┌─ ENTRIES SUPPLIED

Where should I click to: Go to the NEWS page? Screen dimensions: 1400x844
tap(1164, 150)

└─
┌─ ENTRIES SUPPLIED

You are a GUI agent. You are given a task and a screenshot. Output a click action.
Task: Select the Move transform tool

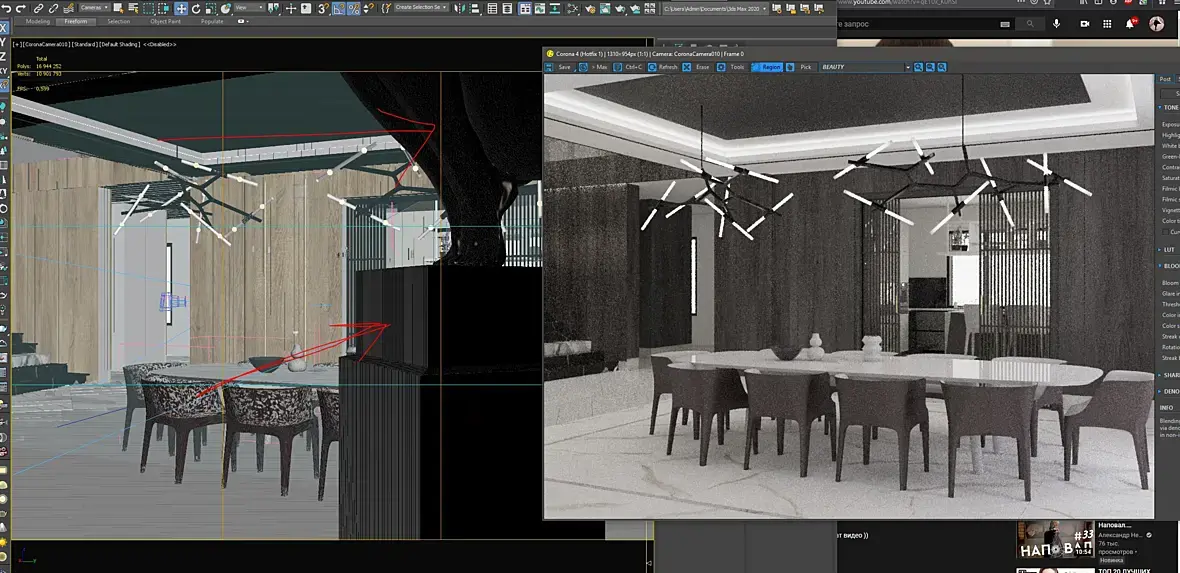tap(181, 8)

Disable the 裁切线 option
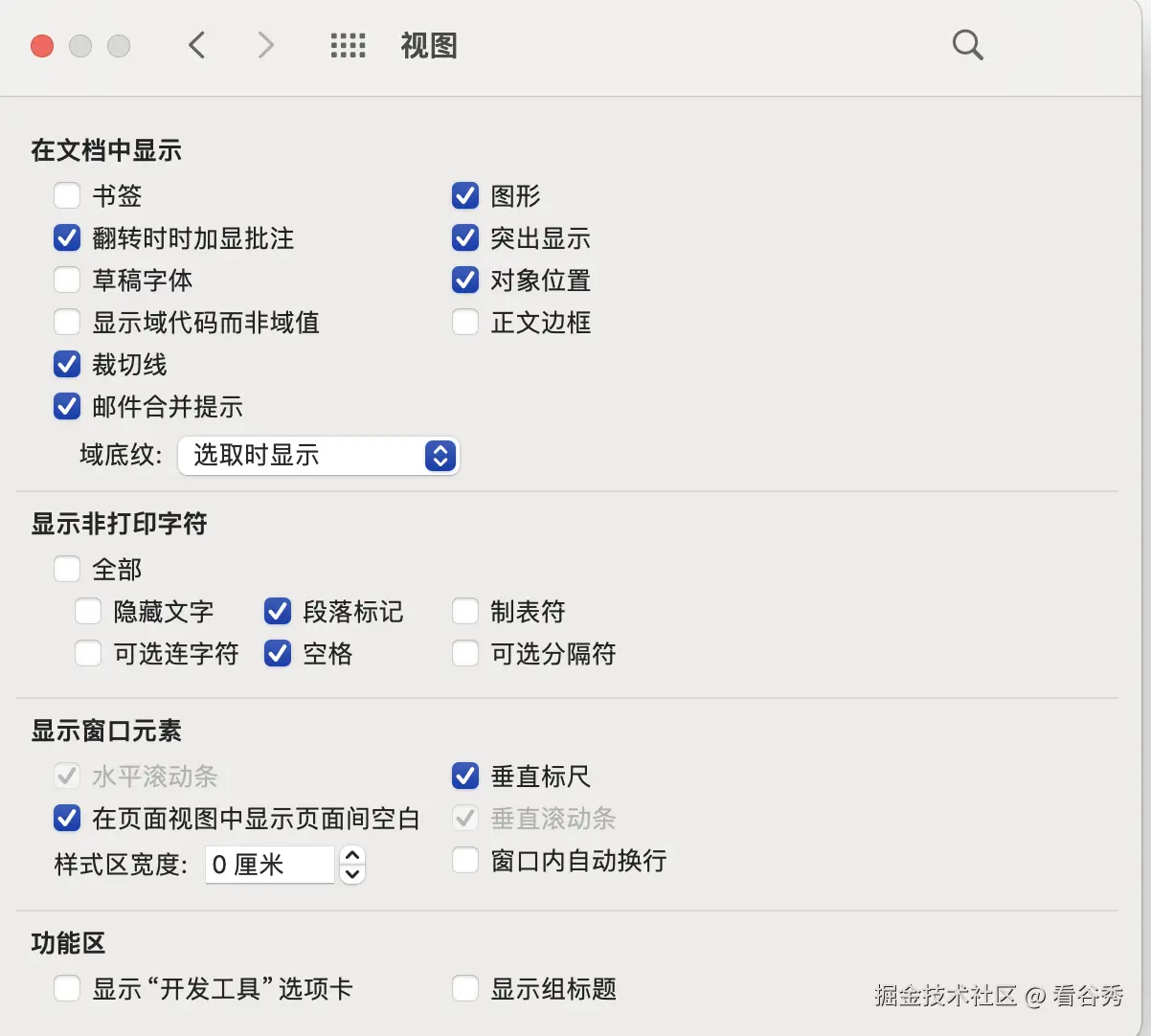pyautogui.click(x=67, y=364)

└─
┌─ ENTRIES SUPPLIED

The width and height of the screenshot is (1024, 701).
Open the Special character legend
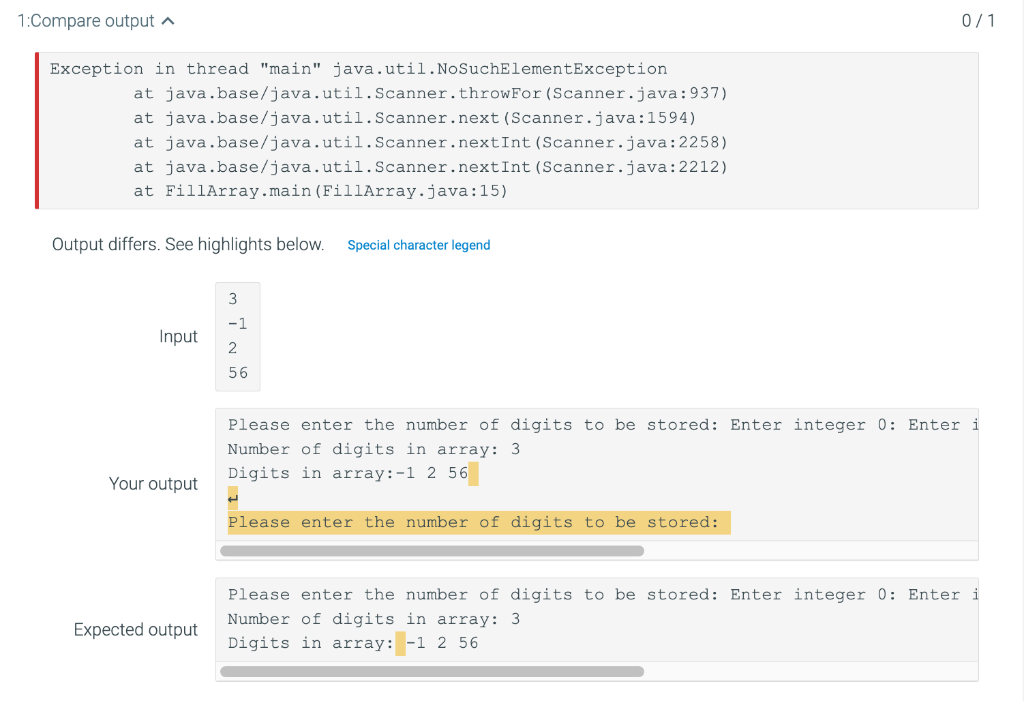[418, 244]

└─

(WHAT IS REQUIRED) Reproduce the records above word for word, from the line containing "Where should I" through the line containing "tap(1164, 150)", including both of those lines.

(ANSWER TO THE TASK)
Where should I click to: Go to the NEWS page? Screen dimensions: 1400x844
tap(1164, 150)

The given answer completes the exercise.